La Loi d’orientation des mobilités (LOM), en cours d’examen par le Conseil constitutionnel, doit être promulguée “en fin d’année, début d’année prochaine”, indique-t-on à la Sécurité routière. Dans certains départements, on s’impatiente. Le texte va permettre de repasser à 90 km/h une partie des routes secondaires à double sens sans séparateur central. Depuis le 1er juillet 2018, la limitation de vitesse y avait été abaissée à 80 km/h, déclenchant une fronde d’automobilistes, de motards et d’élus.

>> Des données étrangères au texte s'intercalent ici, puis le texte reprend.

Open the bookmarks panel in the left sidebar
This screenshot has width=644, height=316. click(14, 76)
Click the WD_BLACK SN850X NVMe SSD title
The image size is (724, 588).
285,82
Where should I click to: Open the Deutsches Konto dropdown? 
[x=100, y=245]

Vingt-cinq départements (Cantal, Côte-d’Or, Corrèze, Haute-Saône, Loir-et-Cher, Lozère, Orne, Maine-et-Loire, Tarn...) ont d’ores et déjà annoncé leur intention de repasser une partie des routes à 90 km/h.

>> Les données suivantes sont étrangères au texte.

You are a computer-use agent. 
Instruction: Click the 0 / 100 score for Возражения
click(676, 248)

En juillet dernier, on apprenait que sur les 10 départements du Grand Est, la Meurthe-et-Moselle et les Ardennes sont les seuls à vouloir conserver la limitation à 80 km/h sur les routes secondaires.

LES ÉLUS SE MÉFIENT

Mais une majorité de chefs d’exécutifs locaux (42) -y compris de fervents pro-90 km/h- se montre méfiante et attend de voir les modalités qui seront fixées par la loi.

“Il y a des sous-entendus et des non-dits” dans le texte, estime Jean-Marie Bernard, président du conseil départemental des Hautes-Alpes. Pour beaucoup, l’assouplissement permis par le gouvernement -en réponse à la crise des “gilets jaunes"- est “une mascarade”, un “piège grossier”.

Repasser à 90 km/h, “ce sont des décisions qui sont lourdes et qu’il faut assumer en conscience”, avait prévenu Edouard Philippe en janvier dernier, en annonçant des chiffres “historiques” à la baisse de la mortalité routière (3.488 tués en 2018) après six mois de 80 km/h.

QUI SERA RESPONSABLE EN CAS D’ACCIDENT?

Les routes envisagées pour repasser à 90 km/h devront être soumises pour avis consultatif à une commission départementale de sécurité routière. Mais “en cas d’accident, notre responsabilité pourrait d’évidence être engagée si l’on décide tout de même de relever la vitesse”, craint le président du conseil départemental de la Marne, Christian Bruyen.

Repasser ces 1.000 kilomètres de routes à 90 km/h nécessitera la pose d’environ 780 panneaux, soit un montant de 333.000 euros. Dans certains départements, comme la Nièvre, ce coût est dissuasif.

Par choix ou “contraints”, vingt départements (dont Gironde, Ardennes, Bouches-du-Rhône, Gard, Morbihan, collectivité de Corse, Loire-Atlantique, Ille-et-Vilaine...) ont donc annoncé qu’ils resteront à 80 km/h.